Je sais aussi que quand les gauchistes comme moi se lancent dans des discours antiriches (tout en appartenant à la petite-bourgeoisie, dans mon cas), ça donne l'impression qu’on est bloqué·e dans une espèce de ressentiment, de rancœur un peu immature. Qu'on est une bande d’envieux·ses de la pire espèce.
Mais ce n'est pas du tout ça.
S'il est nécessaire de parler des riches, c'est parce que les riches d'aujourd'hui ne sont pas ceux d'hier.
La concentration de la richesse qu’on connaît aujourd’hui est inédite dans l’histoire de l’humanité.
Récemment, sur Insta, je voyais passer partout des posts qui se réjouissaient qu'Elon Musk ait perdu plus de la moitié de sa fortune : elle s'est réduite de 60 %, soit de 200 milliards d'euros.
Alors oui, moi aussi j'adore voir Elon Musk perdre de l'argent, mais on est tellement anesthésié·es par l'absurdité du système capitaliste qu'on ne prend même plus le temps de s'arrêter sur ce simple fait : le type possède plus de 200 milliards d'euros !?
200 milliards, pas 200 millions. Pour vous donner un ordre de grandeur, c’est à peu près équivalent à toutes les dépenses de l’Etat français sur un an. Toutes. Education, armée, culture, service de la dette et aides sociales, pour une population de 70 millions d’habitants.
Et ça, ce n’est même pas sa fortune, c’est “juste” ce qu’il a perdu.
What. The. Fuck.
Notez bien au passage qu'on sous-estime complètement ce que représente un milliard. Ce chiffre est tellement élevé qu’on peine à l’appréhender.
L’esprit humain n’est pas outillé pour se représenter correctement ce genre d’ordre de grandeur.
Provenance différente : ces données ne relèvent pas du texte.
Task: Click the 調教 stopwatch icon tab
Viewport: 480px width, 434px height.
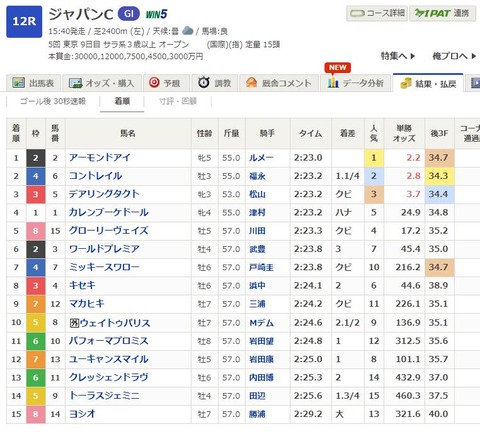Action: coord(214,83)
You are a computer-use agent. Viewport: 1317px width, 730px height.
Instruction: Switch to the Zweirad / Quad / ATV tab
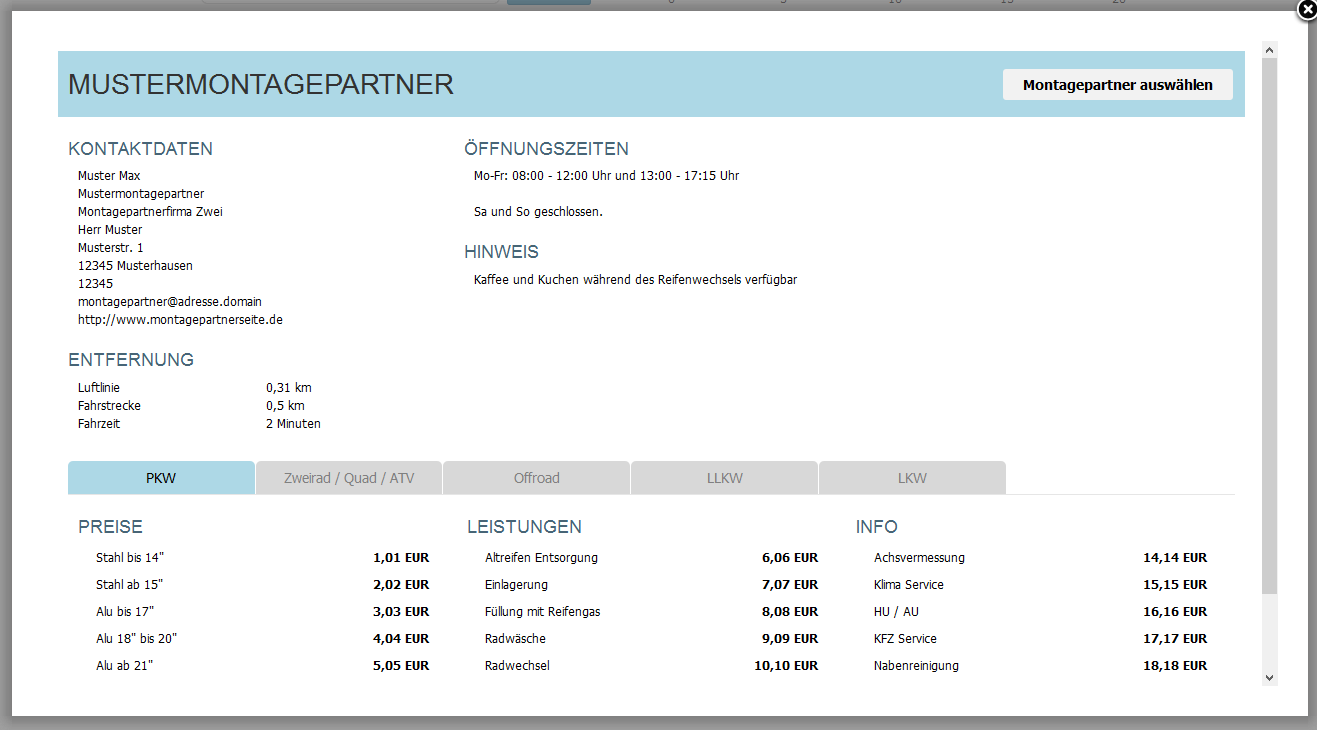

On a tendance à se dire qu’un million c’est beaucoup, et qu’un milliard c’est un peu plus. Ce n’est pas le cas. En termes unitaires, il y a beaucoup, beaucoup plus d’écart entre 1 million et 1 milliard qu’entre 0,001 et 1 million.
J'ai déjà utilisé cet exemple mais je le reprends parce que ça me paraît vraiment important d’en prendre conscience : si on dit qu’une seconde = 1 euro, pour gagner 1000 euros il faut 1 quart d’heure. Pour gagner 1 million d’euros il faut 2 semaines.